António Cotrim / Lusa
Os condutores do INEM que sejam apanhados em excesso de velocidade vão passar a ser identificados e notificados a pagar uma coima.
Até então, quando uma ambulância do INEM era multada por excesso de velocidade, bastava que os serviços de emergência médica informassem a Autoridade Nacional de Segurança Rodoviária (ANSR) que a viatura estava em marcha de emergência e o caso era arquivado.
Agora, com as alterações da ANSR, o INEM passa a ter que identificar o condutor que cometeu a infração, para dar origem “a uma notificação de contraordenação, que é enviada para a morada do condutor”, lê-se no documento enviado aos coordenadores das viaturas de emergência médica, citado pelo Diário de Notícias.
Depois, desde o momento em que recebe a notificação, o condutor tem “15 dias úteis para proceder ao pagamento da coima e/ou apresentar a defesa por escrito”.
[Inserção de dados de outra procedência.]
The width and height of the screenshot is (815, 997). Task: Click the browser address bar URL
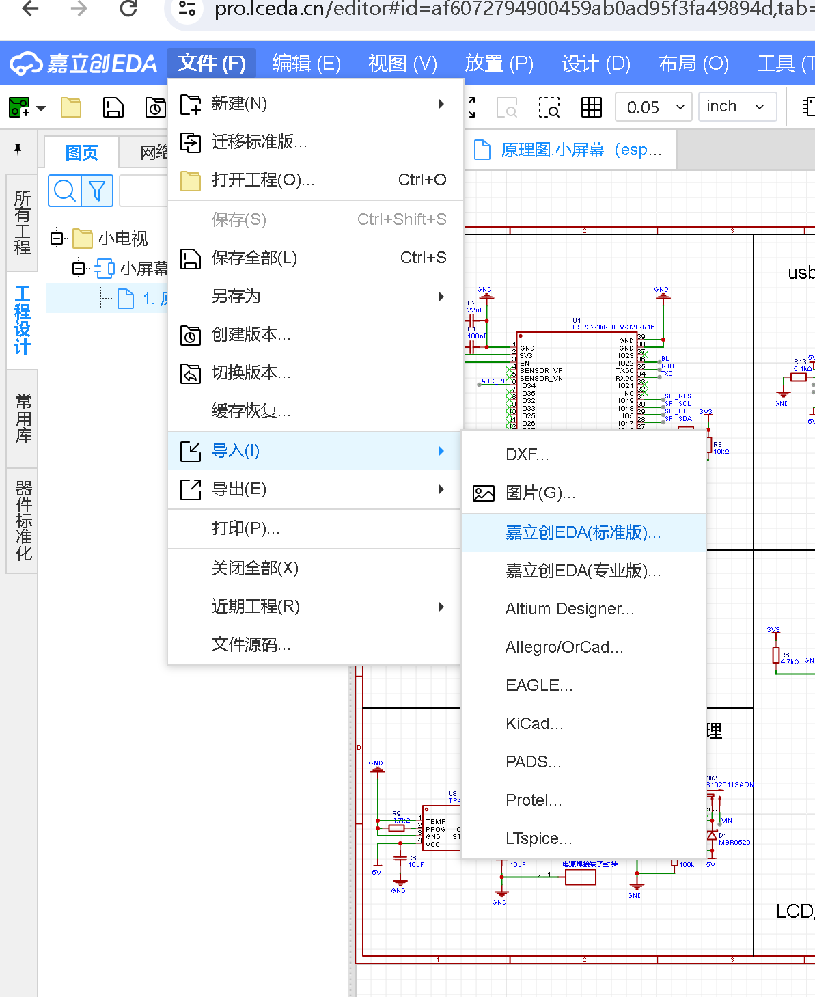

Orlando Gonçalves, do Sindicato dos Trabalhadores em Funções Públicas e Sociais do Norte, considera que a medida “não faz sentido nenhum”. “Os trabalhadores já são extremamente mal pagos. O INEM funciona, como todos sabemos, muito mal, com muita carência de pessoas e, portanto, os trabalhadores e os condutores das ambulâncias quando vão prestar socorro público a vítimas de acidentes ou de doenças não têm que estar limitados a pensar que depois ainda vão receber uma coima em casa
, que ainda vão ter de andar no advogado para se defender deste tipo de situações, sem ter nenhuma garantia de que a vão resolver, sem ter de perder pontos na carta, de pagar coimas. Isto é inadmissível”, argumentou o sindicalista.Segundo a SIC, o INEM já está em contacto com a ANSR para ultrapassar esta situação e garante que não está em causa o atendimento urgente às vítimas.